紹介小説を書くにあたって、感想やレビューをさながら事件を解決するようにつなげていき、物語を考えます。

ふとある時、思うのです。これって、完全犯罪に使えるんじゃないか!

そしてそれを立派に皆の前で演説すると、あまりにも穴だらけの犯行故に秒で逮捕待ったなしです。

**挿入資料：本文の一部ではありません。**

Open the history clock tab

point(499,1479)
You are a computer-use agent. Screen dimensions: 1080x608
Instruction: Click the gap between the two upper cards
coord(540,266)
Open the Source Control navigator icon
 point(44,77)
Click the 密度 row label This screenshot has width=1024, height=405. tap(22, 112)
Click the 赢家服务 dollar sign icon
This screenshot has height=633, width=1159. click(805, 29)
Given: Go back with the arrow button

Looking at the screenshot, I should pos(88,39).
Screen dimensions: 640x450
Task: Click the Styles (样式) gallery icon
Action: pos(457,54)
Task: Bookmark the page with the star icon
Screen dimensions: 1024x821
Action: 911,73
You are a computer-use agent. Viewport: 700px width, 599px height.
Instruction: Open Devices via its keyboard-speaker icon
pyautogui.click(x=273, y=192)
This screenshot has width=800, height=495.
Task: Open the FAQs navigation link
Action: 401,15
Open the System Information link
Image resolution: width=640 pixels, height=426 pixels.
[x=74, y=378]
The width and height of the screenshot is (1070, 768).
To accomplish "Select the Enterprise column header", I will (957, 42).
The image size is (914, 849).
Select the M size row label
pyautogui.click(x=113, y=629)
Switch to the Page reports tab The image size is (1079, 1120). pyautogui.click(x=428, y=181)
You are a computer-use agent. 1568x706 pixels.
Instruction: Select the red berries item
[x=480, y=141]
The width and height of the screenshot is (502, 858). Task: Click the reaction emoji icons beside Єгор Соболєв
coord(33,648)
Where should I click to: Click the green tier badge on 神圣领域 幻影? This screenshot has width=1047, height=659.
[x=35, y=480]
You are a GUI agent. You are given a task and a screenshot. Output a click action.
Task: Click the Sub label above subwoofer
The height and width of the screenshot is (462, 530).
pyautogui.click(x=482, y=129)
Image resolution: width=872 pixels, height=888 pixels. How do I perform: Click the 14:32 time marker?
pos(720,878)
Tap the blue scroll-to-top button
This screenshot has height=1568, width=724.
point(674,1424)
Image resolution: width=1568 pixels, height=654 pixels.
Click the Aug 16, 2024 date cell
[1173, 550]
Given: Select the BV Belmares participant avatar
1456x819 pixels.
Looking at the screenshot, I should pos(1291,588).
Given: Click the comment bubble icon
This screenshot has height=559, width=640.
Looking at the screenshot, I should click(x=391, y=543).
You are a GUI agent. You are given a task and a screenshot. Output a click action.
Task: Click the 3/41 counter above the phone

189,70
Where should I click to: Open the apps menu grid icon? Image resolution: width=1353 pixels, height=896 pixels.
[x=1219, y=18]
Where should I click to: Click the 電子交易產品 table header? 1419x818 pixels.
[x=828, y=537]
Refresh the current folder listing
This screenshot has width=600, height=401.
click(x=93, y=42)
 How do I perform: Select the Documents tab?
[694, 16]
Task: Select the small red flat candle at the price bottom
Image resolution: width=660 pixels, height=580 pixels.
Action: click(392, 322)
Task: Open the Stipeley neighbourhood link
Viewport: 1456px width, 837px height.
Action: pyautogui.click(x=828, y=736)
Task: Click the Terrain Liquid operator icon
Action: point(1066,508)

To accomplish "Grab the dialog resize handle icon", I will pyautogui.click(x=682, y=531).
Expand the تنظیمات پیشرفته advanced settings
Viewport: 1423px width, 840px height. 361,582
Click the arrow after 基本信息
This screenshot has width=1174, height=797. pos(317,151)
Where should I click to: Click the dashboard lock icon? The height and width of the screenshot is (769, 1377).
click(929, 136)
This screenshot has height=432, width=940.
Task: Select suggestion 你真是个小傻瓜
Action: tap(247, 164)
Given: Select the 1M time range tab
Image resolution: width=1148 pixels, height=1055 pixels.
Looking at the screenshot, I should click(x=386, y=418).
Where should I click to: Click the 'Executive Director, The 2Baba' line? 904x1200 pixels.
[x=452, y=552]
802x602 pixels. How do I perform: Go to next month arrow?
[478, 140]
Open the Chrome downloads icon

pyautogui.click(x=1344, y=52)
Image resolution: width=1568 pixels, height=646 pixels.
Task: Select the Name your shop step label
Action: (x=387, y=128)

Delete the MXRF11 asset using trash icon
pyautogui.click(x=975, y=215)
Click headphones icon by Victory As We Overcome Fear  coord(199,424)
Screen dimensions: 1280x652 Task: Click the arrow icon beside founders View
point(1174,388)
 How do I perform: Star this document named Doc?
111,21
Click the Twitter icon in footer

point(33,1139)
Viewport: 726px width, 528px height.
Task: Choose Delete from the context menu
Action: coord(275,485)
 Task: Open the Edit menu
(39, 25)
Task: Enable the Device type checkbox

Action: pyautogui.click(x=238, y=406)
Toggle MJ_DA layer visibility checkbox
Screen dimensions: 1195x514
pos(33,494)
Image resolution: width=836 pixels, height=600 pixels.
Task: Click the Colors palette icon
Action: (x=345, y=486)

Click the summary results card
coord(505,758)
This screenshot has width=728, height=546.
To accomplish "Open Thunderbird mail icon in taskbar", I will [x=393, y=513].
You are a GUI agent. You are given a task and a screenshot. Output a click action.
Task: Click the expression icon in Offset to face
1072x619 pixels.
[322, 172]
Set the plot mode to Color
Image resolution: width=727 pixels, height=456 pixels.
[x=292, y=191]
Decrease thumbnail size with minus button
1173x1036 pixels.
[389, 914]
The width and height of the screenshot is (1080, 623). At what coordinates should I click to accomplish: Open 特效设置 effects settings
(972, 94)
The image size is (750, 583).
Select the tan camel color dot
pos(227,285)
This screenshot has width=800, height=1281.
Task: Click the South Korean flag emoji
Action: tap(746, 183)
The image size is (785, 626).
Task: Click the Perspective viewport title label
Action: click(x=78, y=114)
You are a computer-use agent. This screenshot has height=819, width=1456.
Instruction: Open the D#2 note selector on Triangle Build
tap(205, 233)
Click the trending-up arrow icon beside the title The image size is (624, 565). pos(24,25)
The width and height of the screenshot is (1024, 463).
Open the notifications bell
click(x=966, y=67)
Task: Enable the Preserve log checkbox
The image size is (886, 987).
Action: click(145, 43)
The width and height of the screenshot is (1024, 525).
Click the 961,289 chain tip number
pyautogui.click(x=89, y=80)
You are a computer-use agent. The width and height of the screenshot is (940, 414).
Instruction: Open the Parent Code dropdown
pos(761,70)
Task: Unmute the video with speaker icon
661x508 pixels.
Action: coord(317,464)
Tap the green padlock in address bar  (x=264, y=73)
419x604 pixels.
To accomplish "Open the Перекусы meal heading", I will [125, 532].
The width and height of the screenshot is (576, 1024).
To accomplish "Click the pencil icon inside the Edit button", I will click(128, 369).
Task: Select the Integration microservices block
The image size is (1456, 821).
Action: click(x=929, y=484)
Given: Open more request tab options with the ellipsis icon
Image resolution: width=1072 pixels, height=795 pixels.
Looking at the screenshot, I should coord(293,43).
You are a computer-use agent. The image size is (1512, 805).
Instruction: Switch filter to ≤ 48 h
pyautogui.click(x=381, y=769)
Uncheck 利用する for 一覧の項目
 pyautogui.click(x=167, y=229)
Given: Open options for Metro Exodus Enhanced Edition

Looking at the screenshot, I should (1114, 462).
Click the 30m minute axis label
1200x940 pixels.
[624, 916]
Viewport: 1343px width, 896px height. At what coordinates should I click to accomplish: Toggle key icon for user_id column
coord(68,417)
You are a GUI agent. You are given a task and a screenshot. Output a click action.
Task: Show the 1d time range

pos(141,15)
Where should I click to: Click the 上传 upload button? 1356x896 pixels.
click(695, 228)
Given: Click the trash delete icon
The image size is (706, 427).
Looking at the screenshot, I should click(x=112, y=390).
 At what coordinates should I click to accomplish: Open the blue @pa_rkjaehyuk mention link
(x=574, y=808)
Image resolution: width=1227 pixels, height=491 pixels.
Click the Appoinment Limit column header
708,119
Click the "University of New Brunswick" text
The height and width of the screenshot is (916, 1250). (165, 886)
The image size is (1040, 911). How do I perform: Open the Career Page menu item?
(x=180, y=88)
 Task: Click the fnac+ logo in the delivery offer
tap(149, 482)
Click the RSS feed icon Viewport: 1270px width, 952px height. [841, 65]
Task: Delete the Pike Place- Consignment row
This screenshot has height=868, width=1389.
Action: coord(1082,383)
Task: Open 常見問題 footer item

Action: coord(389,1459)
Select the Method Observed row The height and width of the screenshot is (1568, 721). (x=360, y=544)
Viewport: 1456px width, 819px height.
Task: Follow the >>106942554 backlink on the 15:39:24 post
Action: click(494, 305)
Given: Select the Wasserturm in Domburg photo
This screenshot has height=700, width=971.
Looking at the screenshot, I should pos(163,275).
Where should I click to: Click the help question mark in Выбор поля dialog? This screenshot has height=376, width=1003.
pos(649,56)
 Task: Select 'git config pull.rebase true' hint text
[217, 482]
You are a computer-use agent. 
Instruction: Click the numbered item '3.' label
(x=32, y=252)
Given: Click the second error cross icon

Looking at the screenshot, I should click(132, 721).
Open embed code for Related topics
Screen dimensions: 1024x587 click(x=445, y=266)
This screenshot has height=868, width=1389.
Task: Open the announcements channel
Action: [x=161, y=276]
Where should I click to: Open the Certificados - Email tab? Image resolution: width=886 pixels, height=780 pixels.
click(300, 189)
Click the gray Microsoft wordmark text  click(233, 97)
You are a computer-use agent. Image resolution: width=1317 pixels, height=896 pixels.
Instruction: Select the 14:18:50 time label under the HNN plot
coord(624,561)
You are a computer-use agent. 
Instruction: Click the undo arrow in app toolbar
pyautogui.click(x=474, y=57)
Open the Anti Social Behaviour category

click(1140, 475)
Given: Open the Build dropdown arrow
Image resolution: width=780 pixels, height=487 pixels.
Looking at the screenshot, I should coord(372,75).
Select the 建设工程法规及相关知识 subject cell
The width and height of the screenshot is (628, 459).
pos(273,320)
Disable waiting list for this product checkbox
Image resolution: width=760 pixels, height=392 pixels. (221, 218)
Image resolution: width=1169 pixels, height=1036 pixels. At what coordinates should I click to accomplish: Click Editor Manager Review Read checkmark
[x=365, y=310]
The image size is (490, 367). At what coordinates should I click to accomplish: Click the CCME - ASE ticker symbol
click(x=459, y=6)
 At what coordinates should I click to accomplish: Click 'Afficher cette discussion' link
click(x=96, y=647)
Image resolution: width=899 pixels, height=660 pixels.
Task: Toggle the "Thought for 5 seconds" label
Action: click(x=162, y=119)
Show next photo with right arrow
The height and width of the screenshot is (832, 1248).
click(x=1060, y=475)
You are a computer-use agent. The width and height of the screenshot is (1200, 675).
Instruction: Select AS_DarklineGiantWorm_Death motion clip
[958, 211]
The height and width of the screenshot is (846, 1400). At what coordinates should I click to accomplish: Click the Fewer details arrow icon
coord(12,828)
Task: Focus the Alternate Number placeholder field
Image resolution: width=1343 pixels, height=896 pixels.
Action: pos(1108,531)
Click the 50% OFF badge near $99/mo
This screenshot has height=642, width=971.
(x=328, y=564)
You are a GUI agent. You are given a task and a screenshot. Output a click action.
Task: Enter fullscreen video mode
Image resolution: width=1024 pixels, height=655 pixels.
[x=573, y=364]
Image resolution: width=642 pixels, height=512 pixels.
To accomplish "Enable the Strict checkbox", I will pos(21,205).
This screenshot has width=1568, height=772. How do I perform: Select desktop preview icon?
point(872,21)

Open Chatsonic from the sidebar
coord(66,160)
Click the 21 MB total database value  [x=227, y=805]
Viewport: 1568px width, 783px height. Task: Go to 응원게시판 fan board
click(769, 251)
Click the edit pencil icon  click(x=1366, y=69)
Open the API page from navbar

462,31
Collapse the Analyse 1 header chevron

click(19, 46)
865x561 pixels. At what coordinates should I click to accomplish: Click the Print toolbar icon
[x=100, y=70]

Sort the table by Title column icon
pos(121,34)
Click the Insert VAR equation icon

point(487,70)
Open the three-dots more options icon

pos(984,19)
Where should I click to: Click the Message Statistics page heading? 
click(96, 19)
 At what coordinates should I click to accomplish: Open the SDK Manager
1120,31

作品もそうで無駄に凝るよりも原始的な方が、矛盾がなかったりするんですよね。

それでは本編をお楽しみください!

「貴様ら、ところで腹は減らんか?」

「確かにお話をしていたらお昼回ってますねぇ! レトルトも足りませんし、今日は何かデリバリーを楽しみましょうか!」


 セシャトが家計から昼食代を出すという事で、神様はスマホを取り出してデリバリーの王様、宅配ピザを所望する。勝手に神様が決めてしまったのでマフデトは念の為に赤ワインに舌鼓を打っている一応客人のバッカスに尋ねる。


「バッカス、てめーはピザでいいのです?」

「あぁ、構わないよ。というかご馳走になるのも悪いのでワインお礼に私が出そう」


 そう言ってクレジットカードをマフデトに渡そうとするがマフデトは受け取らない。


「今日びピザくらいはご馳走してやるのですよ。にしても冬夜の形見である十字架装飾が中々パンクなのですね」

「ふむ、愛らしい君はそう思うのかもしれないけど、ブラックオニキスは宗教上の理由で話すと信仰心や真理などを意味して、本作とは関係ないというかモデルになっているであろうキリスト教ではポピュラーな材料だよ」

 

 冬夜の母親はどうやら信心深いのか、あるいは本作のキーパーソンと関わりがあるのか、老夫婦が妙にフラグを立ててくれているので、そちらを注視しながらバッカスにそう言われ、マフデトは知らなかった事に少し閉口する。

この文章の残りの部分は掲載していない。